Wir wollen es nun auf dem örtlichen Campingplatz versuchen. Also fahren wir zurück in die Stadt und über die Puente de la Barquera hinüber auf die andere Seite der Bucht. Durch das quirlige Stadtzentrum und über die Puente de la Maza, die den Río Escudo überspannt, geht es nun zum Playa de Tostadero, an dem der Campingplatz El Rosal liegt.
Wir drehen eine Runde um den für Wohnmobile vorgesehenen Bereich und stellen fest, dass dieser sehr gut ausgelastet ist – zu gut, als dass für uns noch ein Plätzchen übrig wäre.
Auch an der nächstgelegenen Möglichkeit, einem Parkplatz an der N-634 gleich hinter der Stadt, ist nichts zu machen. Alles belegt.

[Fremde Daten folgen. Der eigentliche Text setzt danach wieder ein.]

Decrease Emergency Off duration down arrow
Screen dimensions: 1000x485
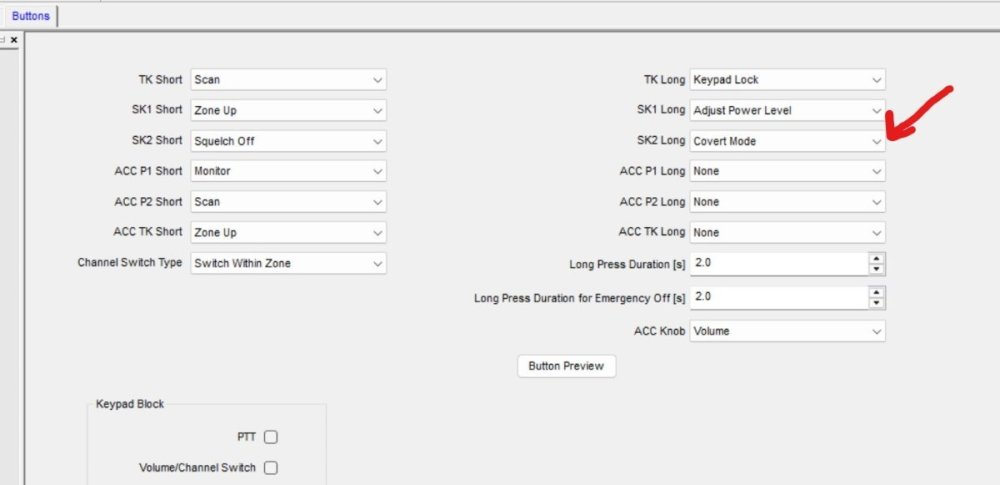tap(877, 302)
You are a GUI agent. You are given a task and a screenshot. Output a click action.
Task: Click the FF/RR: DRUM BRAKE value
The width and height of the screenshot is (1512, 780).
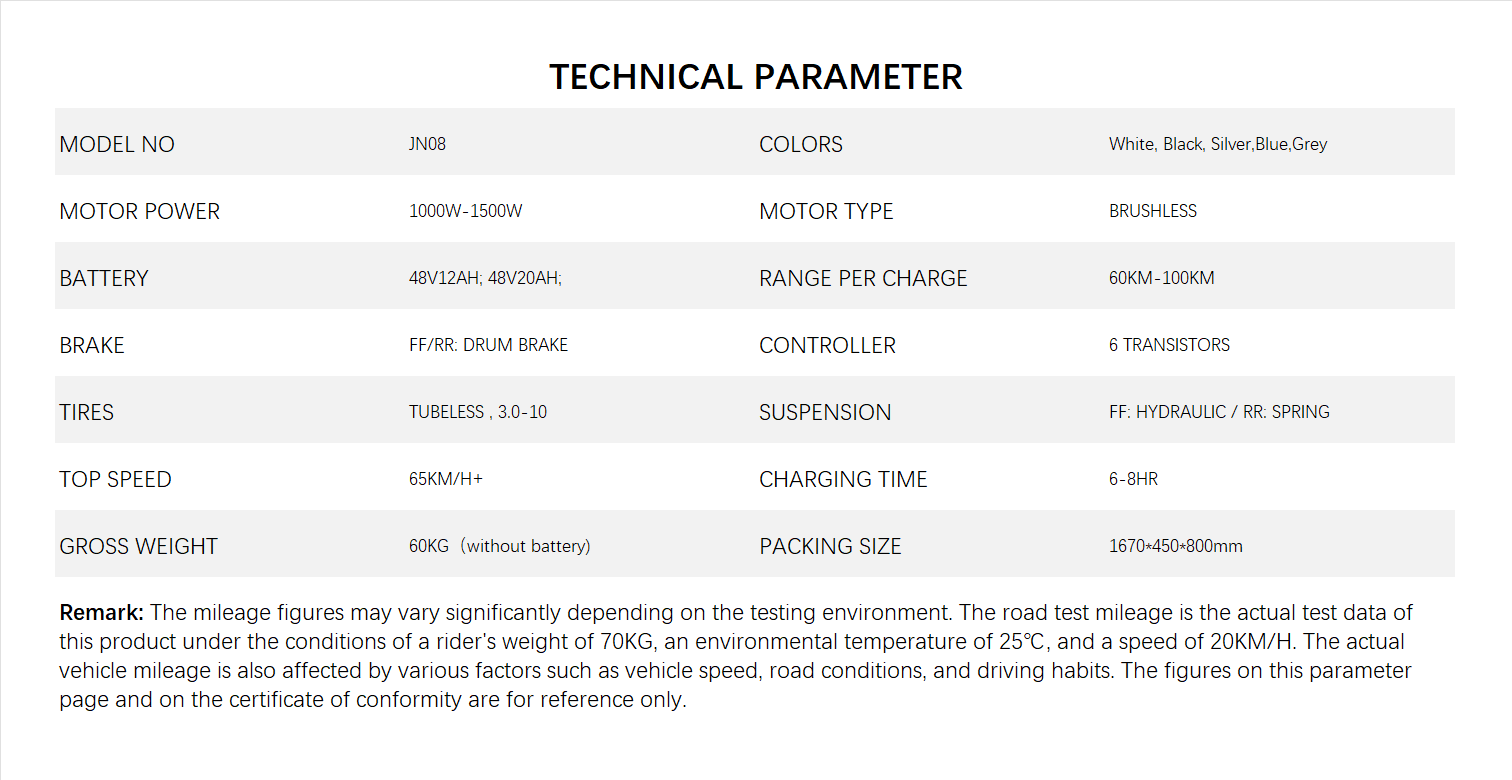tap(488, 345)
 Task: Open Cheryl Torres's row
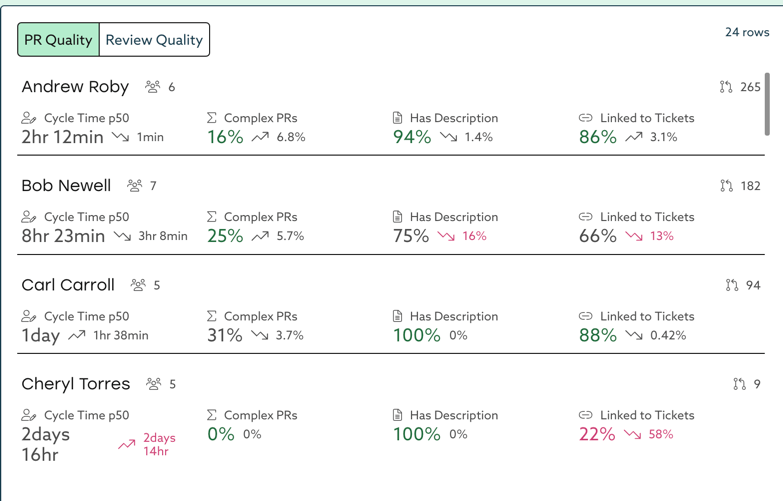(x=76, y=384)
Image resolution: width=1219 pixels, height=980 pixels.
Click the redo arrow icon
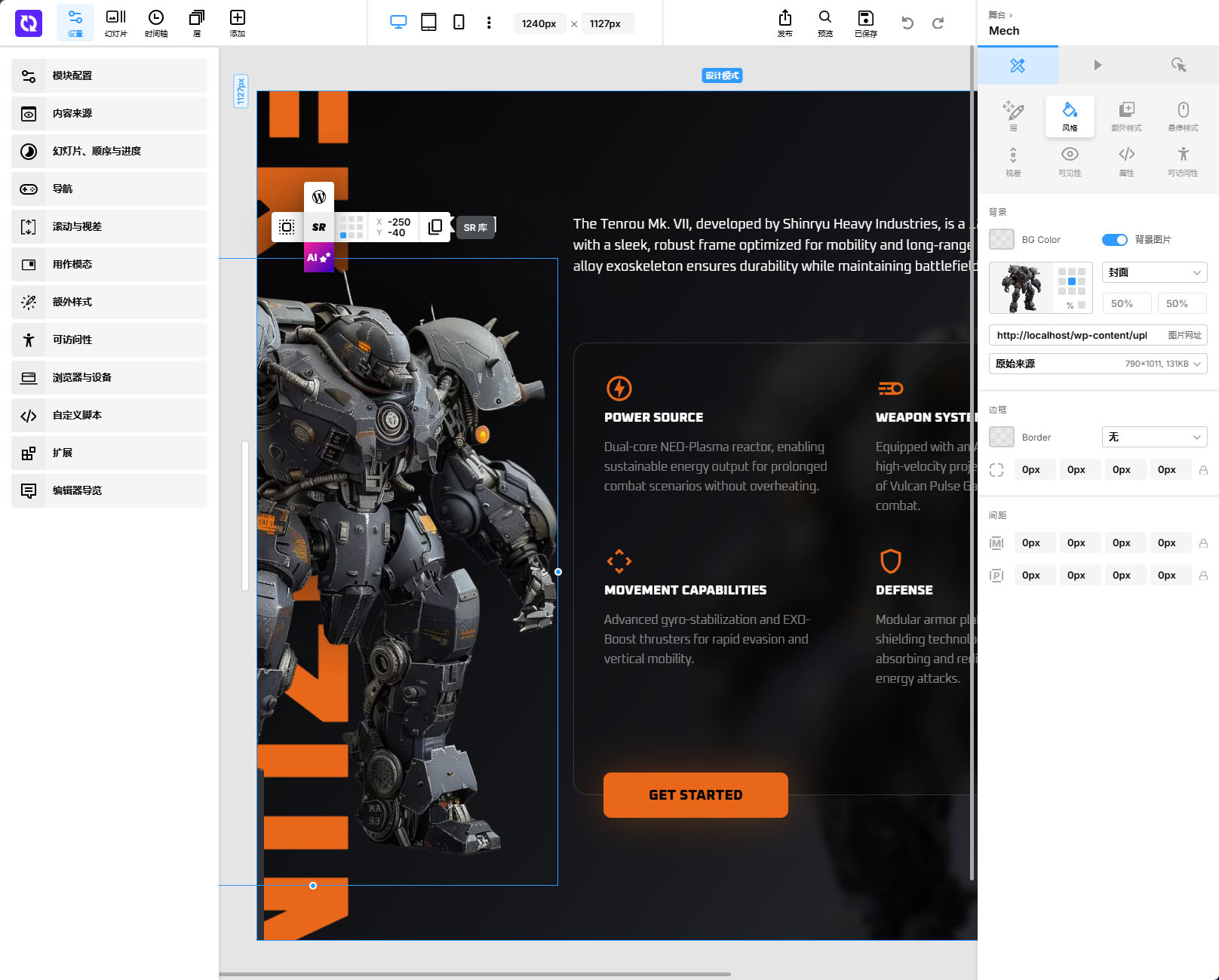[938, 23]
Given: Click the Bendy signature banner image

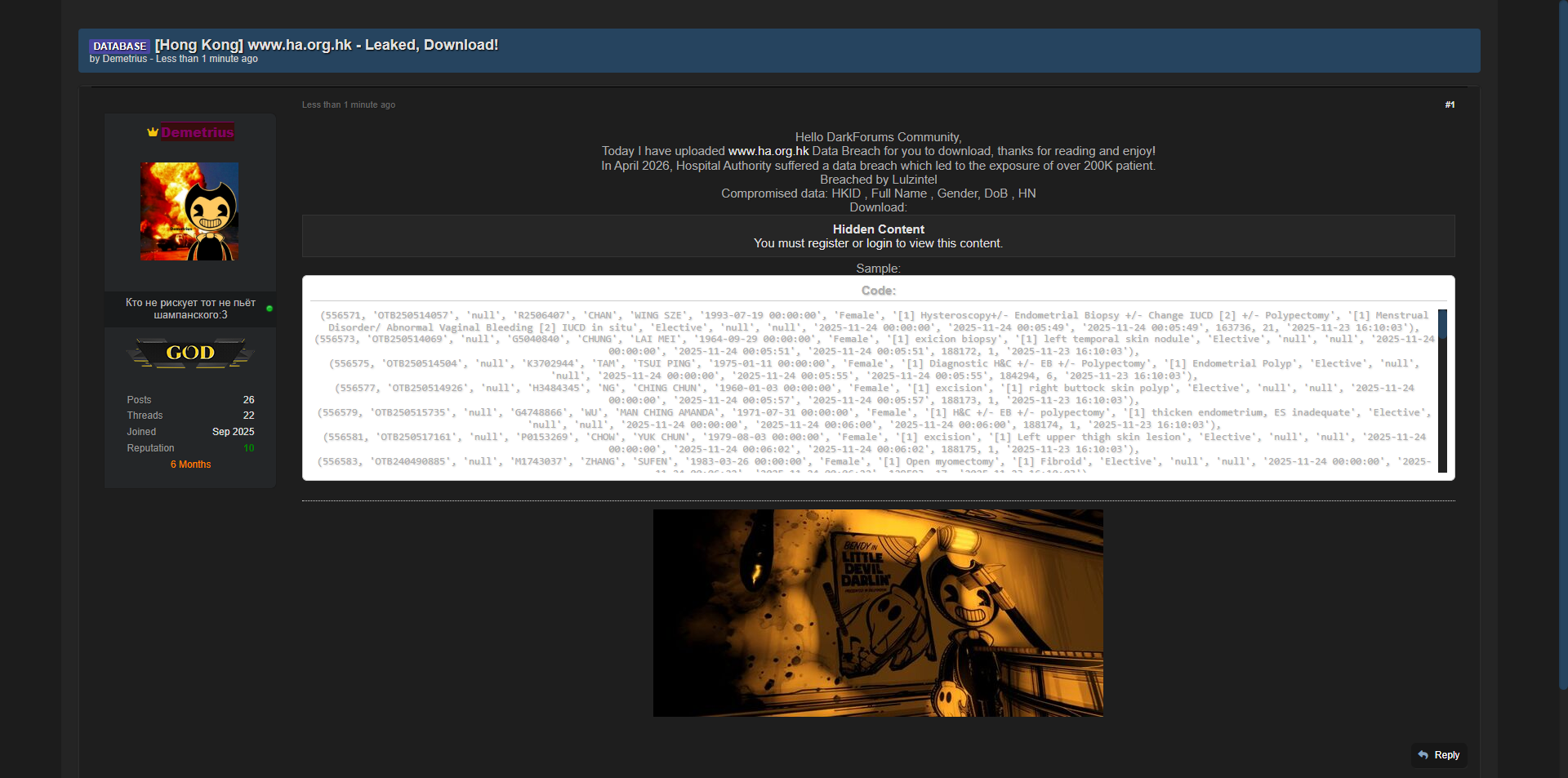Looking at the screenshot, I should [878, 613].
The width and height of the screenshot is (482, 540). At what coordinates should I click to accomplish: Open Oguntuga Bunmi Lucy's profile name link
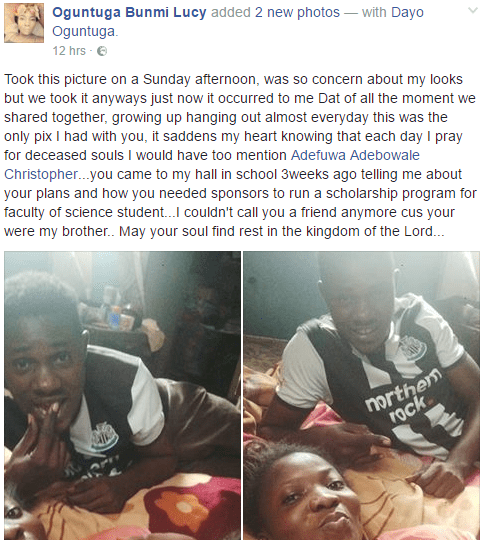point(129,12)
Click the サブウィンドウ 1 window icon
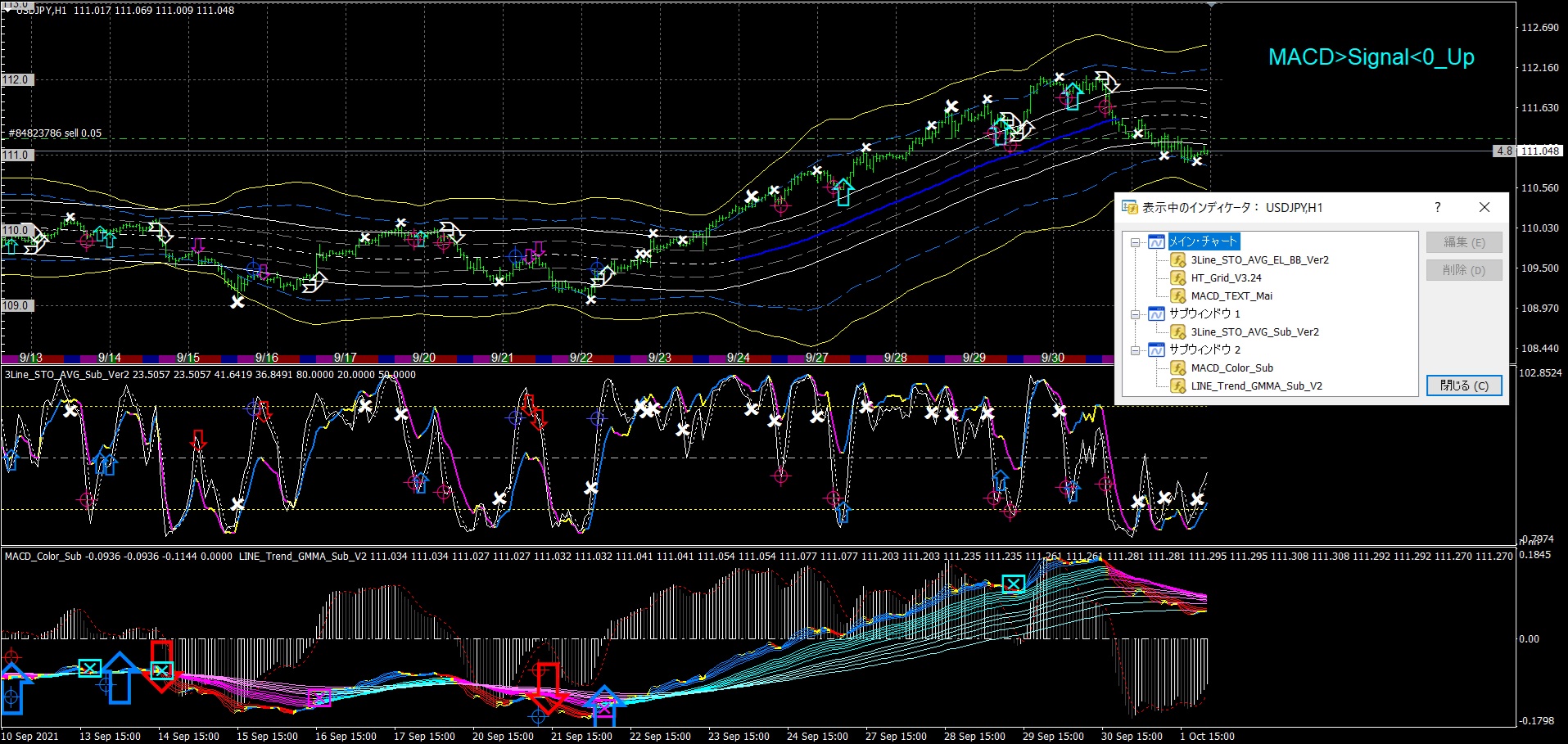Image resolution: width=1568 pixels, height=744 pixels. [x=1156, y=313]
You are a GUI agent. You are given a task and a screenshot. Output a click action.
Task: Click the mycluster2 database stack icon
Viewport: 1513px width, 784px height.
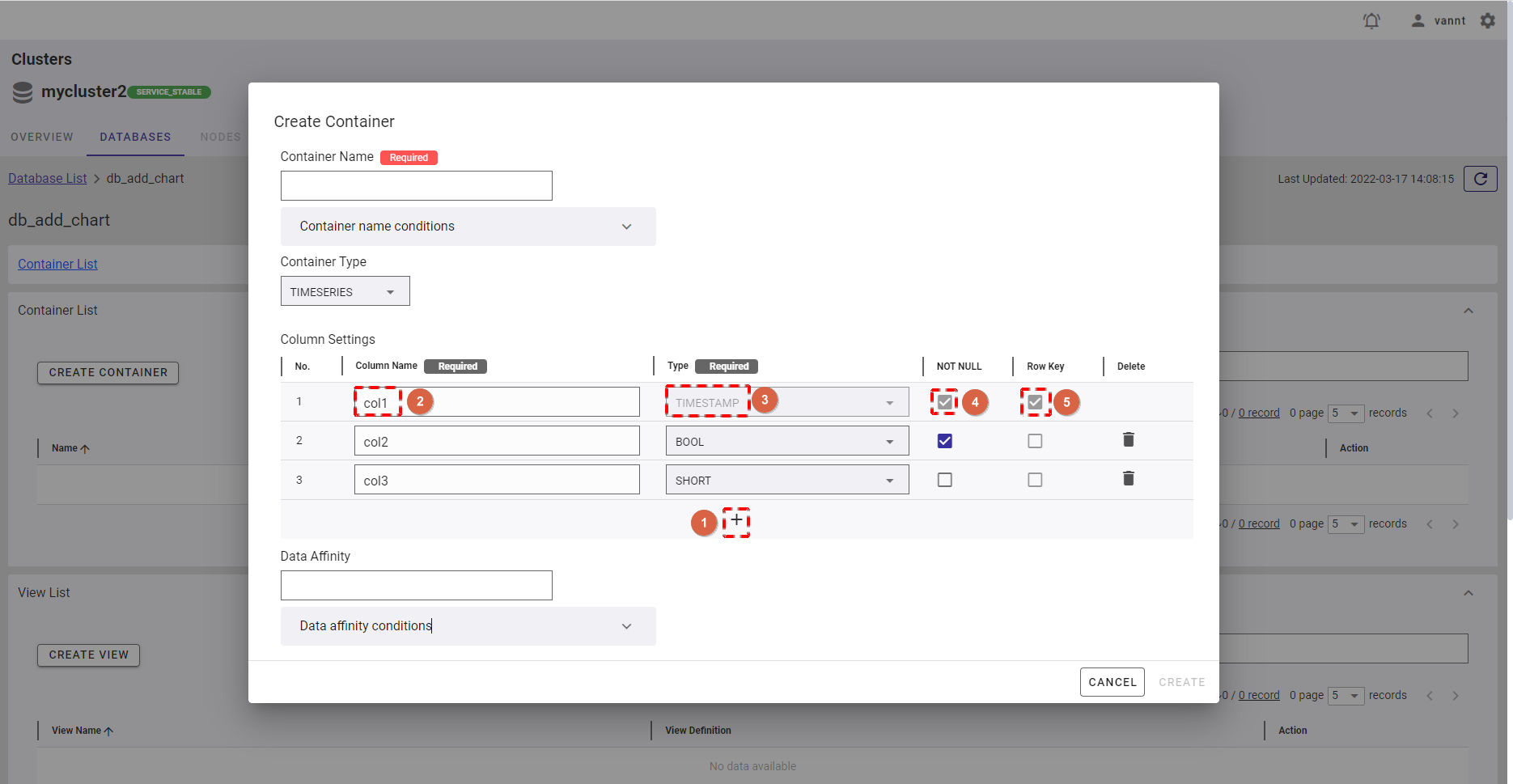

Wir entschließen uns, weiter nach Comillas zu fahren. Wir kommen am Playa de Bederna vorbei und schöpfen noch einmal Hoffnung. Oberhalb der Straße stehen eine Reihe von Wohnmobilen. Mal sehen, ob es dort noch einen Platz für uns gibt. Aber die einzige noch freie Lücke erscheint uns zu eng, um einen angemessenen Abstand zu den Nachbarn einzuhalten. Also geht es weiter nach Comillas. Bis dorthin sind es keine zehn Kilometer mehr.
Während die Straße bis Comillas eigentlich oben auf der Steilküste einige hundert Meter vom Meer entfernt entlangläuft, müssen wir bei El Tejo hinunter in ein grünes Tal. Dort reicht die Ría Capitán, eine Trichterbucht, ein gutes Stück ins Land. Als wir sie über Brücken und Dämme überqueren, ist sie gut mit Wasser gefüllt – keine Selbstverständlichkeit. Als wir hier schon einmal unterwegs waren, war nur ein Rinnsal im trocken liegenden, schmutzig graubraunen Watt zu sehen.
Wir erreichen Comillas und drehen eine Runde durch die Stadt in der Hoffnung, einen Platz für die Nacht zu finden. Schließlich landen wir auf dem Camping de Comillas, wo wir oben auf der flachen Steilküste einen letzten Platz mit einer schönen Aussicht auf das Meer finden. Wir gehen zur Anmeldung und werden so penibel wie sonst nirgends eingecheckt. Niemand hat uns bisher auf dieser Reise nach einem Personalausweis gefragt – hier schon. Und 34,00 Euro kostet uns der Spaß. Für einen Campingplatz mit toller Lage in einem bekannten Badeort gar nicht so schlecht.
Als alles erledigt ist, ist es gegen 19:00 Uhr, und wir haben für heute 261 Kilometer auf dem Tacho.
Es folgt ein Abendessen aus Nudeln mit Paprikagemüse und Tomatensoße – natürlich selbst zusammengerührt. Wir gönnen uns die Flasche Cidre, die gestern bei unserem Einkauf mit in den Einkaufskorb wanderte. Ein schreckliches Gesöff!
Dafür wird der Abend umso schöner. Bei bestem Wetter sitzen wir noch lange draußen. Das Wetter hat sich beruhigt, und wir schauen auf das Meer hinaus und beobachten Schiffe, die wohl von Bilbao oder Santander kommen oder dorthin wollen. Wir genießen den Sonnenuntergang über dem Playa de Comillas. Nachdem die Sonne hinter der Landzunge, auf der ein Teil des Ortes erbaut wurde, versunken ist, wird es schnell dunkel. Comillas schmückt sich nun mit bunten Lichtern, die sich im ruhigen Wasser spiegeln.